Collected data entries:
+===+

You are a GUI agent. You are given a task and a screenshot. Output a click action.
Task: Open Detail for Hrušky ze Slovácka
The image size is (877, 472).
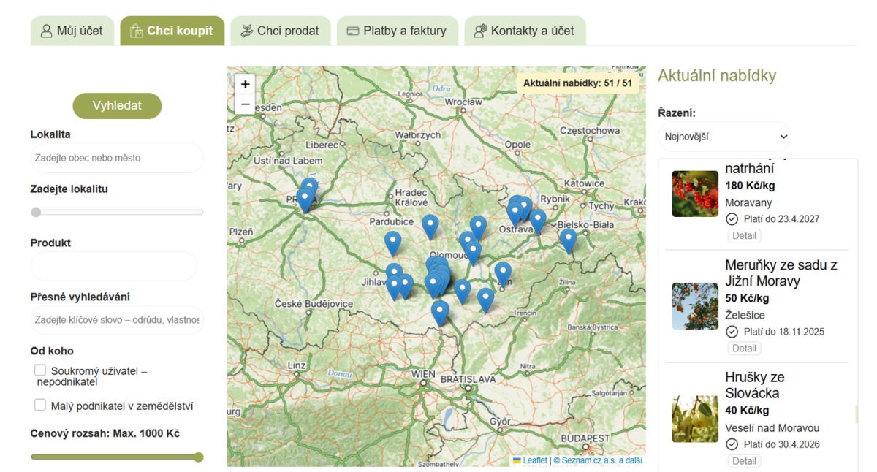click(x=744, y=461)
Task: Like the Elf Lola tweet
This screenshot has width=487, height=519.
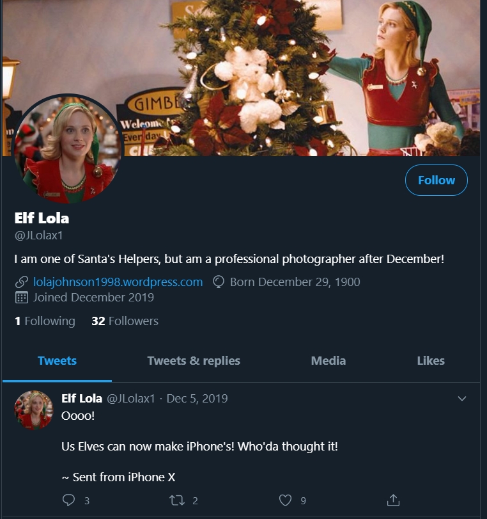Action: tap(286, 500)

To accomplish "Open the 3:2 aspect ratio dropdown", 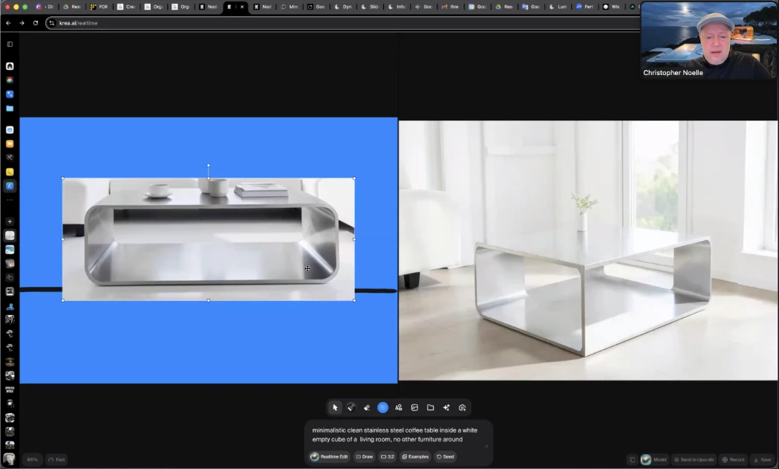I will 387,456.
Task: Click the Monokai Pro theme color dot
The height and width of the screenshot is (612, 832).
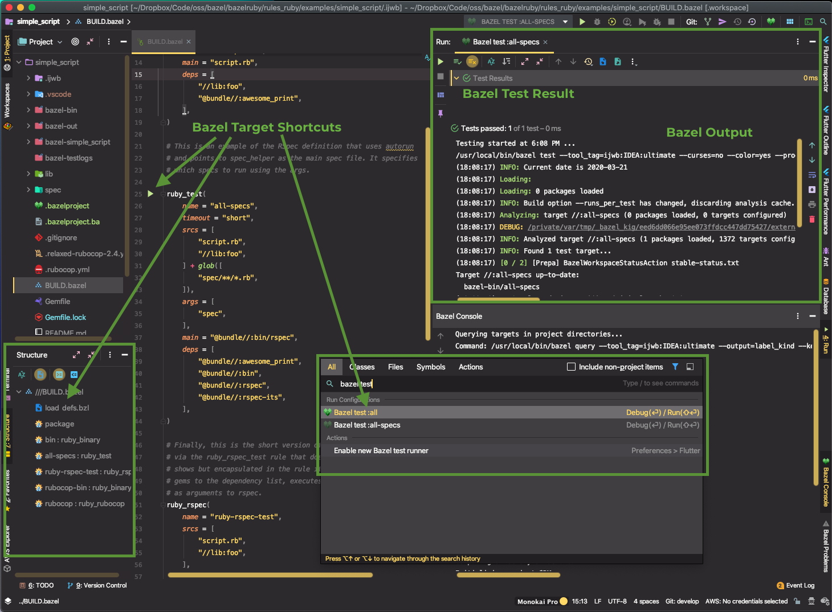Action: tap(563, 601)
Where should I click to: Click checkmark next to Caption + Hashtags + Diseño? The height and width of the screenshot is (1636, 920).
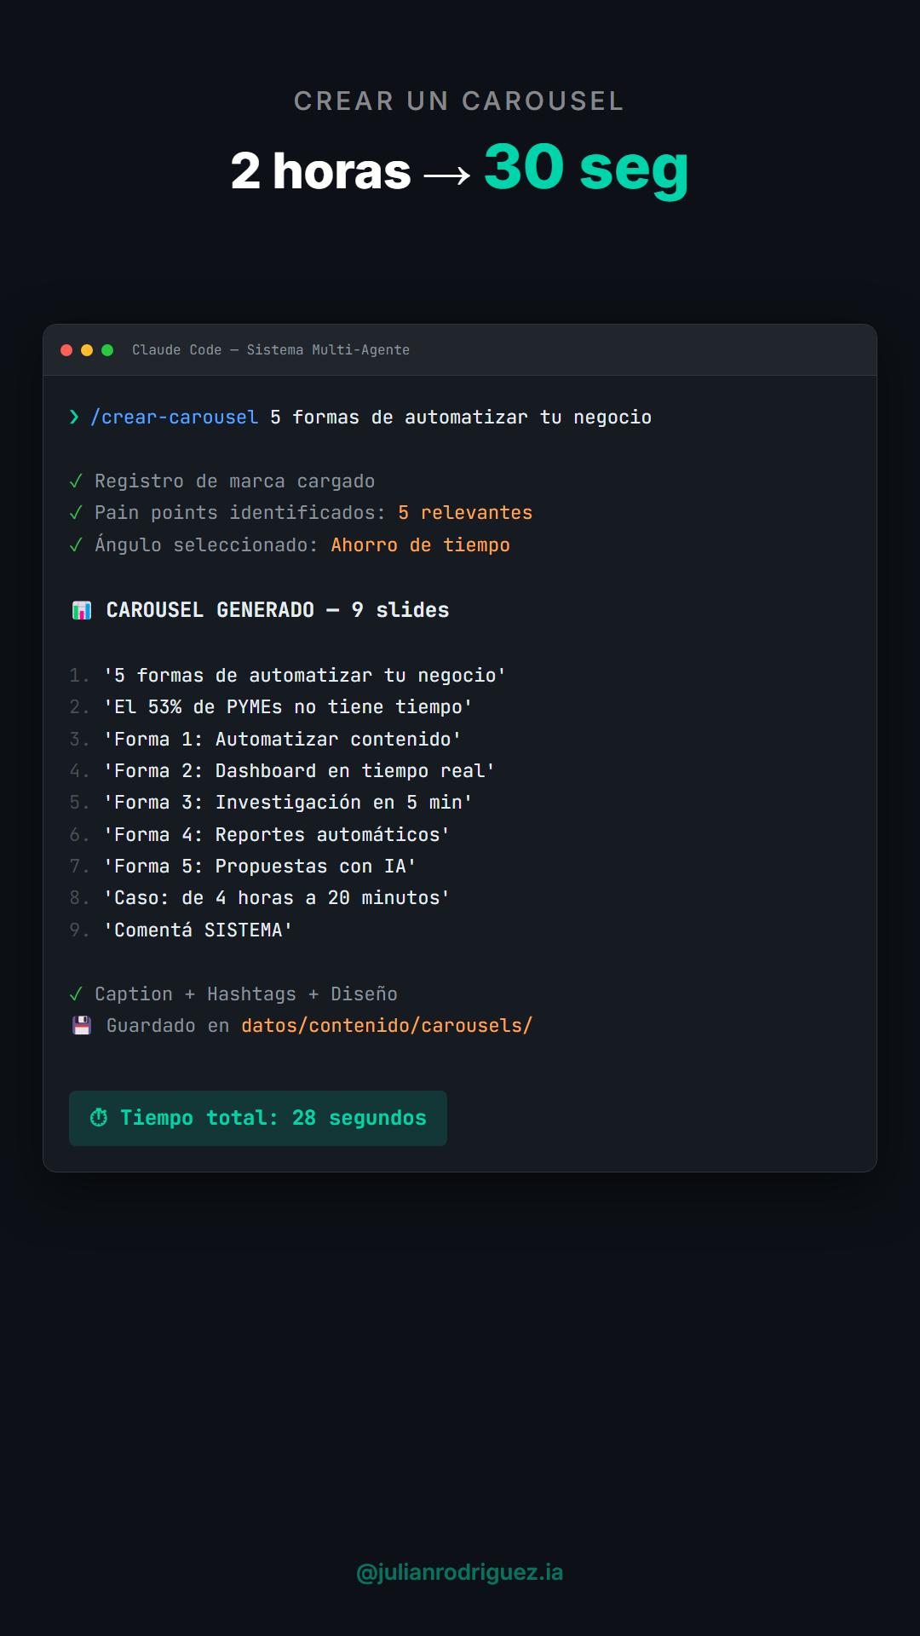point(76,994)
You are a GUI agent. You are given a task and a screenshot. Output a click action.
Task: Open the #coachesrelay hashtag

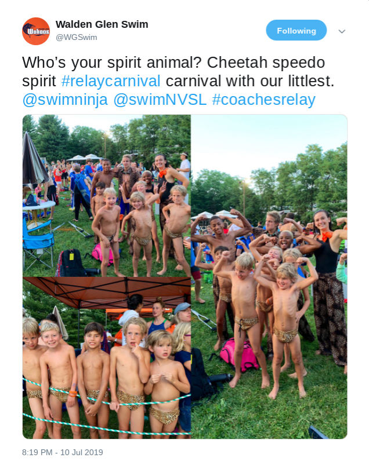pos(263,100)
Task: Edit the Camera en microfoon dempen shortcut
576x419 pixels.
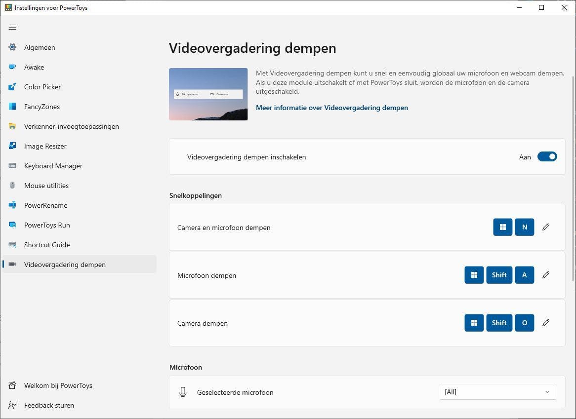Action: pos(546,227)
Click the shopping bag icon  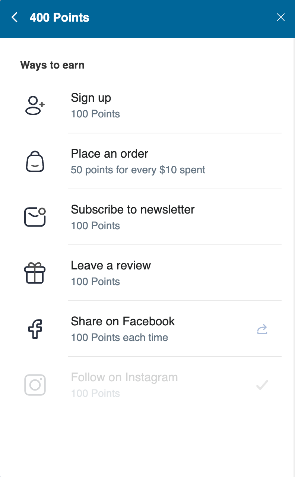pos(35,161)
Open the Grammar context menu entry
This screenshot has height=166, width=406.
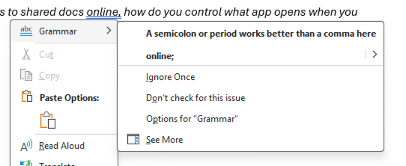64,31
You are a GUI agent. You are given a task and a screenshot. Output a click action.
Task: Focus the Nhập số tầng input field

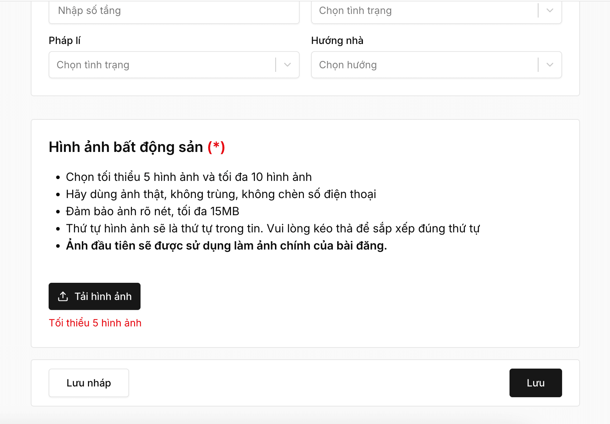coord(174,11)
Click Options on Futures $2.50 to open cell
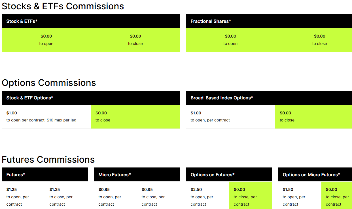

+===+

● **YOUR INSTRUCTIONS**:
Only the lines from the one containing "Open the Grammar context menu entry" through the final line of the records should be transcribed, exactly and with no pictures.

● **OUTPUT**:
Open the Grammar context menu entry
This screenshot has height=166, width=406.
64,31
You are a GUI agent. You are given a task and a screenshot. Output a click action.
Task: Focus the Nhập số tầng input field

coord(174,11)
Click Options on Futures $2.50 to open cell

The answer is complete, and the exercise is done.